Contre Marcion

LIVRE I

Chapitre XII

Cependant, admettons pour un moment ce dieu chimérique : toujours faudra-t-il l’admettre sans cause. Sans cause, puisqu’il ne se manifestera par aucune œuvre, tout être produisant hors de lui-même des effets qui lui appartiennent. Or, comme il est impossible qu’un être existe sans être cause, parce qu’à cette condition, il est comme s’il n’était pas, n’ayant pas pour raison de lui-même des créatures qui relèvent de lui, il me paraît plus conséquent de nier l’existence de Dieu, que de lui refuser l’action. Encore une fois, il existe sans cause, celui qui n’ayant pas d’effets n’a pas davantage de cause. Mais Dieu ne doit pas exister de cette façon. Que je nie sa causalité, tout en souscrivant à son existence, j’établis par là même le néant de ce Dieu. S’il existait, serait-il demeuré inactif ? D’après ces principes, je dis que le dieu de Marcion vient sans cause surprendre la bonne foi de l’homme qui est habitué à croire Dieu d’après l’autorité de ses œuvres, parce qu’il ne connaît rien autre chose qui puisse lui révéler Dieu.

Mais la plupart des Marcionites croient à cette chimère.

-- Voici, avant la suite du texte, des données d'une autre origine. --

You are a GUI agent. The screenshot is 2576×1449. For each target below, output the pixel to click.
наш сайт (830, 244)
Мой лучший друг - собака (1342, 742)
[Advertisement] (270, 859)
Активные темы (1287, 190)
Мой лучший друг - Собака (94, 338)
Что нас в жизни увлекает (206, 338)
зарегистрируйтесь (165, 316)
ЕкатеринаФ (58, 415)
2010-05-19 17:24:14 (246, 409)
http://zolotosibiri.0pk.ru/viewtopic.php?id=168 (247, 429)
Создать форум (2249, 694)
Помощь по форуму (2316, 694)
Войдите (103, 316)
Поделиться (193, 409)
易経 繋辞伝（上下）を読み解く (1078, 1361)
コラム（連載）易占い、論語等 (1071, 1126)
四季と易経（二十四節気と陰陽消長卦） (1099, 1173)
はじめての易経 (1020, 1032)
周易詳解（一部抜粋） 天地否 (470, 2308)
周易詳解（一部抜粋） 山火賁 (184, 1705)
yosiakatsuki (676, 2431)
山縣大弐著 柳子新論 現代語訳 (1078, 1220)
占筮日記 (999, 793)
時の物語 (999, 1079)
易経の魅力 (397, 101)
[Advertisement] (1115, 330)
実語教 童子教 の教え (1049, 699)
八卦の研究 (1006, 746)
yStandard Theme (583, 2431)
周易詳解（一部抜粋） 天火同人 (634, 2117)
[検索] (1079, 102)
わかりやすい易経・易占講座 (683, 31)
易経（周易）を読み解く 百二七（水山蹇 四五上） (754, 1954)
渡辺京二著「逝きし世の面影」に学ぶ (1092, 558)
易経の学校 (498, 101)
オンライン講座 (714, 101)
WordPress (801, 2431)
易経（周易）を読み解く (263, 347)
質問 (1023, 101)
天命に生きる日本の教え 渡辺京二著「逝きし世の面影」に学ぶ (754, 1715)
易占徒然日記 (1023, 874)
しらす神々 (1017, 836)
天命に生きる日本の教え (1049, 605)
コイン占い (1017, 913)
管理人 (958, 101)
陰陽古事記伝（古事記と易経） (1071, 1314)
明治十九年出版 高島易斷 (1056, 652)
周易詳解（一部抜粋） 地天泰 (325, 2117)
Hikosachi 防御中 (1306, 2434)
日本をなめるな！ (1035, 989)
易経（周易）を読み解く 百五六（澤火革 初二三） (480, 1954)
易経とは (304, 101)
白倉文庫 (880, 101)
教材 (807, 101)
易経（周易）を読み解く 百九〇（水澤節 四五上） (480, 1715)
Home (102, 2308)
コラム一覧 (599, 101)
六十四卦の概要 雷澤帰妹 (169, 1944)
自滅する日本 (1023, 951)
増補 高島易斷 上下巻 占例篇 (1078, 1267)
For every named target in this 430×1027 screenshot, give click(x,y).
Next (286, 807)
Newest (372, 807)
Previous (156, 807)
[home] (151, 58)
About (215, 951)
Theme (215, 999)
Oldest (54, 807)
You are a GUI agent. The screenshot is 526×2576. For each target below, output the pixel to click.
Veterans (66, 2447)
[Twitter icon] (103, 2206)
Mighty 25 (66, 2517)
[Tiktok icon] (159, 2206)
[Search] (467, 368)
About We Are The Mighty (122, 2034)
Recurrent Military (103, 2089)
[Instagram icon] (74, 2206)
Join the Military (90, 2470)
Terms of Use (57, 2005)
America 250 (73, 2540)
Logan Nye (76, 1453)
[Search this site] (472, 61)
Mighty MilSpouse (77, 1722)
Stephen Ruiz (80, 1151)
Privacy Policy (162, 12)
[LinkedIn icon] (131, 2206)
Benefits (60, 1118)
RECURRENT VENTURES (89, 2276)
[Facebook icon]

Leur croyance insulte à la raison, puisqu’ils n’ont pas pour gages de la divinité des œuvres dignes d’elle. Cette divinité inerte, et qui n’a rien su produire, est coupable d’impudence et de malice. D’impudence : elle mendie une croyance illégitime qu’elle n’a pris la peine d’asseoir sur aucun fondement. De malice : elle a jeté les hommes dans l’incrédulité, en leur dérobant des motifs de foi.